** STATED EXERCISE A **
Render the records as a JSON list of strings, one string per line with blank lines omitted, starting at the line that contains "The width and height of the screenshot is (865, 593)." and ending at the end of the records. Include both ends, and leave the pictures out.

** EXTRACTED TEXT **
# # #

Drugstore Divas Week – 2016
This week I’m revisiting popular perfumes available at US drugstores. The sort of perfumes that many of us know but many of us perfume lovers completely ignore.
“Are you sure this is right?”
“Yeah, this is what she wears”, she said while picking up an oversized flimsy peach box.
“Maybe we could, like you know, find her something else. Something not sold at the drugstore and something…”
“That doesn’t appear to be so self-hating?”, she said with a giggle.
In college, my best friend and I would make a pilgrimage to the drugstore perfume counter every May to buy her grandmother a birthday present. It became a joke. Here we are next to creams for rashes and nail fungus picking up her black grandma a perfume called “White Shoulders”. A perfume launched in the 1940’s that has since been stripped of all glamour, residing in boxes with crinkly plastic “windows” in a place where you get your prescriptions filled. It just felt so wrong, on many levels.
One year we decided, it was time to get her something “better”. We bought her a Bvlgari. You should have seen her grandmother’s face when she unwrapped it! The guilt we felt! She didn’t want anything but White Shoulders because it was “AN AMERICAN PERFUME¹! The best perfume in the world!”
We eventually gave up, blamed our guilt-inducing liberal arts education for getting in the way of this special woman’s love of an old perfume. We continued to buy her left over Mother’s Day gift sets of this vintage-feeling perfume in the Georgia peach packaging. We’d laugh about the nipple-less bust and the lion’s mane hair.
“There’s no shoulders at all!”, we’d exclaim. “There’s only a relief of Barbie boobs!”

# # #

** PROVIDED DATA **

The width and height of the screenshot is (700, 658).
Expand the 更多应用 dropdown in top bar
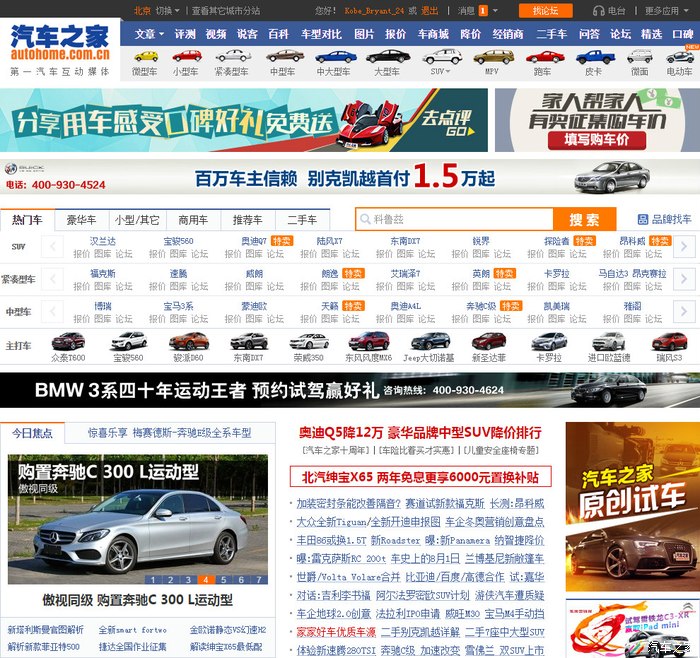pos(666,11)
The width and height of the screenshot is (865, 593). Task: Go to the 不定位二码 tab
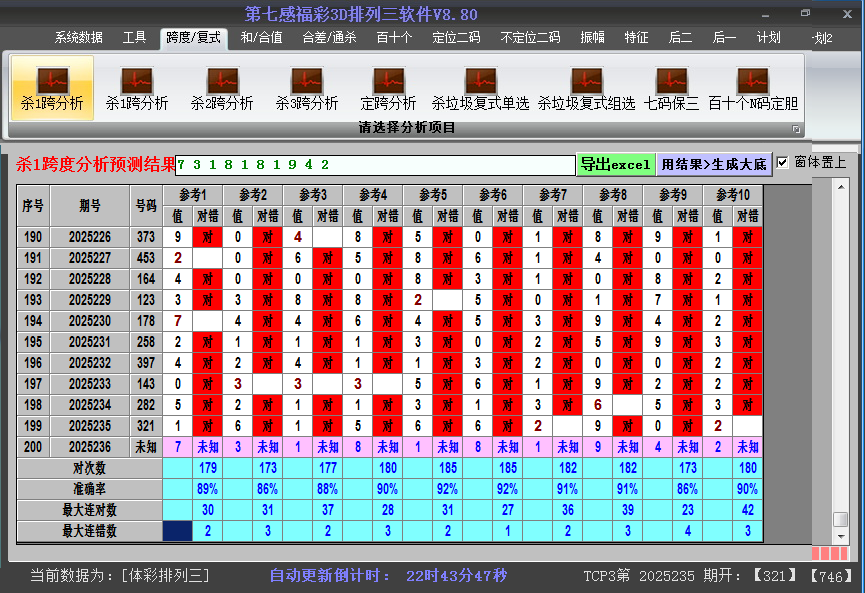click(530, 38)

# # #

** STATED EXERCISE B **
Reproduce the entire text on drugstore perfumes word for word.

** FULL OUTPUT A **
[
  "The width and height of the screenshot is (865, 593). Task: Go to the 不定位二码 tab",
  "click(530, 38)"
]

** FULL OUTPUT B **
Drugstore Divas Week – 2016
This week I’m revisiting popular perfumes available at US drugstores. The sort of perfumes that many of us know but many of us perfume lovers completely ignore.
“Are you sure this is right?”
“Yeah, this is what she wears”, she said while picking up an oversized flimsy peach box.
“Maybe we could, like you know, find her something else. Something not sold at the drugstore and something…”
“That doesn’t appear to be so self-hating?”, she said with a giggle.
In college, my best friend and I would make a pilgrimage to the drugstore perfume counter every May to buy her grandmother a birthday present. It became a joke. Here we are next to creams for rashes and nail fungus picking up her black grandma a perfume called “White Shoulders”. A perfume launched in the 1940’s that has since been stripped of all glamour, residing in boxes with crinkly plastic “windows” in a place where you get your prescriptions filled. It just felt so wrong, on many levels.
One year we decided, it was time to get her something “better”. We bought her a Bvlgari. You should have seen her grandmother’s face when she unwrapped it! The guilt we felt! She didn’t want anything but White Shoulders because it was “AN AMERICAN PERFUME¹! The best perfume in the world!”
We eventually gave up, blamed our guilt-inducing liberal arts education for getting in the way of this special woman’s love of an old perfume. We continued to buy her left over Mother’s Day gift sets of this vintage-feeling perfume in the Georgia peach packaging. We’d laugh about the nipple-less bust and the lion’s mane hair.
“There’s no shoulders at all!”, we’d exclaim. “There’s only a relief of Barbie boobs!”